# Lumecin- Overnight Brightening Treatment.



## beautifulinside (Aug 5, 2008)

Good Skin Pharmacy at Kohls has came out with another nice product.

This product is called an overnight brightening Gluco-protein treatment. A dime sized amount of product is to be used nightly for 2 weeks. After the 2 weeks it is to be used 3x per week. I've used this for a week and I really have noticed a difference in my skin. It looks brighter, pores appear smaller and the tone to my skin is more even. I am always skeptical of these types of products because they rarely live up to my expectations. I have gotten compliments on my skin, which honestly hasn't happened it a very long time. You are to skip other products at night when using this. I don't feel as though I need any other products after applying this. I just cleanse and tone my face. Ladies, this might be worth checking out...I was surprised at how good my skin looked...dare I say I might even be able to go without foundation?! It is a bit pricey but you can always catch a sale sometime at Kohls and right now they have a 5$ off coupon.
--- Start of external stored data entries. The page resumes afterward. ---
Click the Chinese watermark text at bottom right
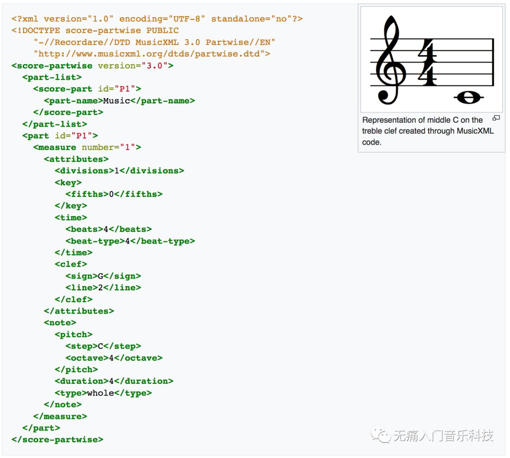 click(443, 435)
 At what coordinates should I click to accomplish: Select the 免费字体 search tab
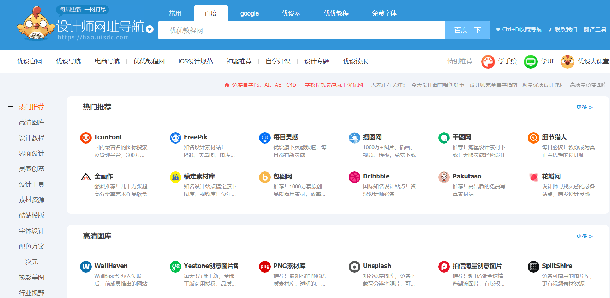click(x=384, y=13)
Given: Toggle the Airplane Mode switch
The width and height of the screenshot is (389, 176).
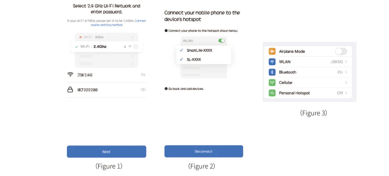Looking at the screenshot, I should tap(341, 51).
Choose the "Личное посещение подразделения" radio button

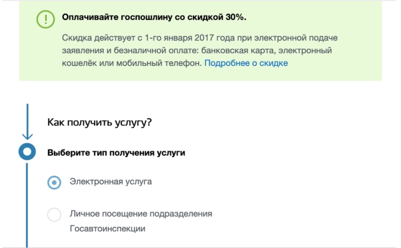(54, 214)
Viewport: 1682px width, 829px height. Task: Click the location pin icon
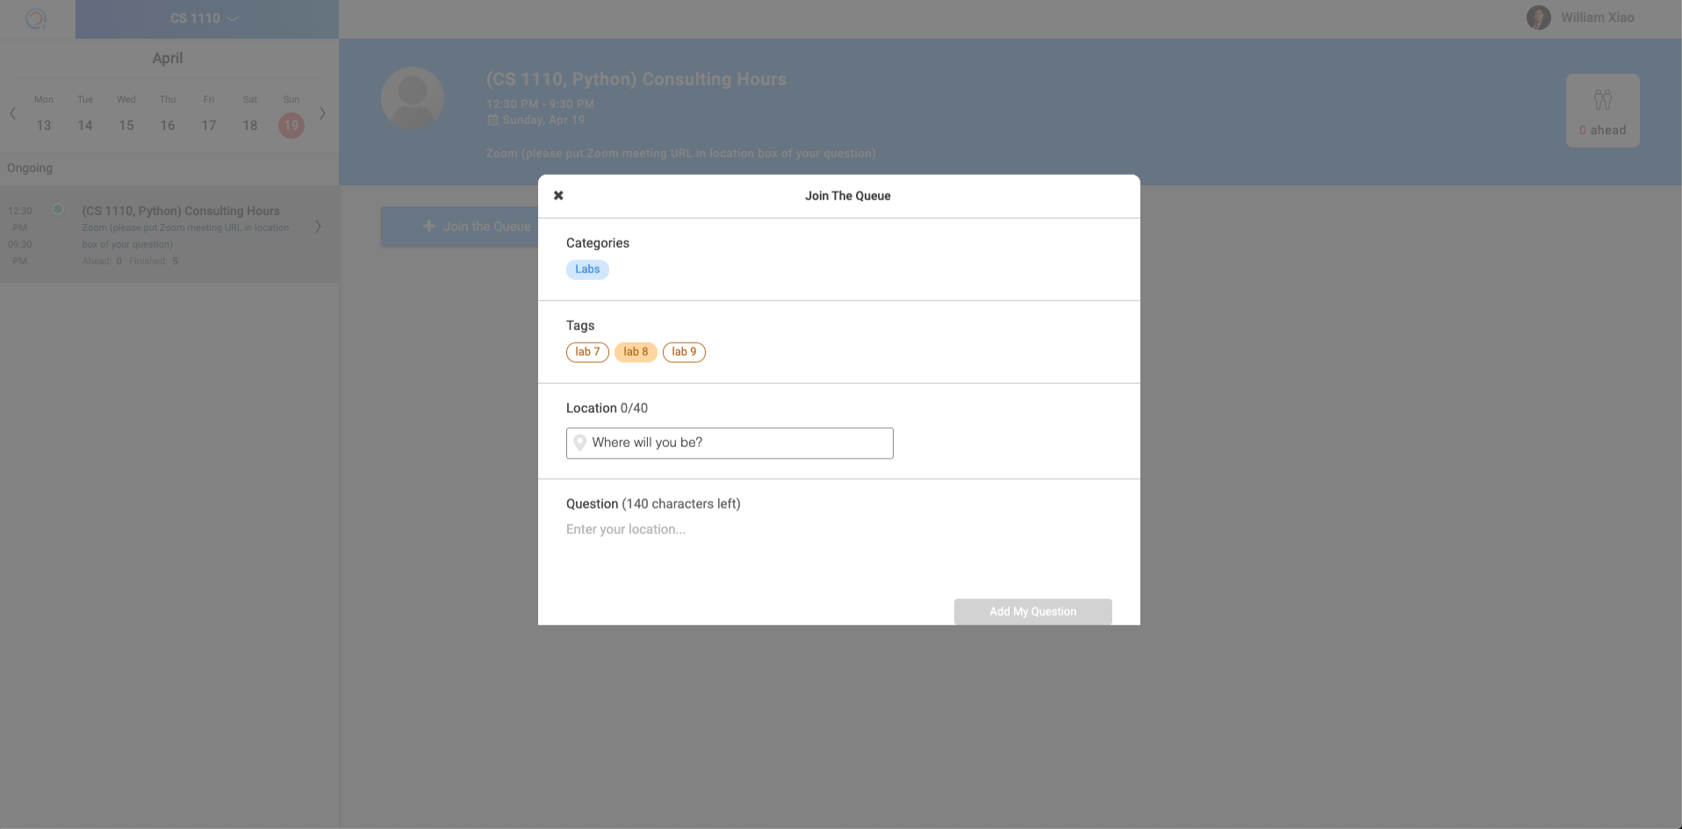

And the beauty associates will give you a free sample.


----------



## Ashley (Aug 6, 2008)

Thanks for the review!


----------



## magosienne (Aug 6, 2008)

thanks for the review !!


----------



## SybariteGator (Aug 21, 2008)

Sounds promising. How much is it after the $5 off coupon?


----------



## mebs786 (Oct 14, 2009)

I just seen this product in the drugstore today and I was tempted to buy it but the price just put me off a little.. Anyone else tried this??

I would like to try it to even out my skin tone...


----------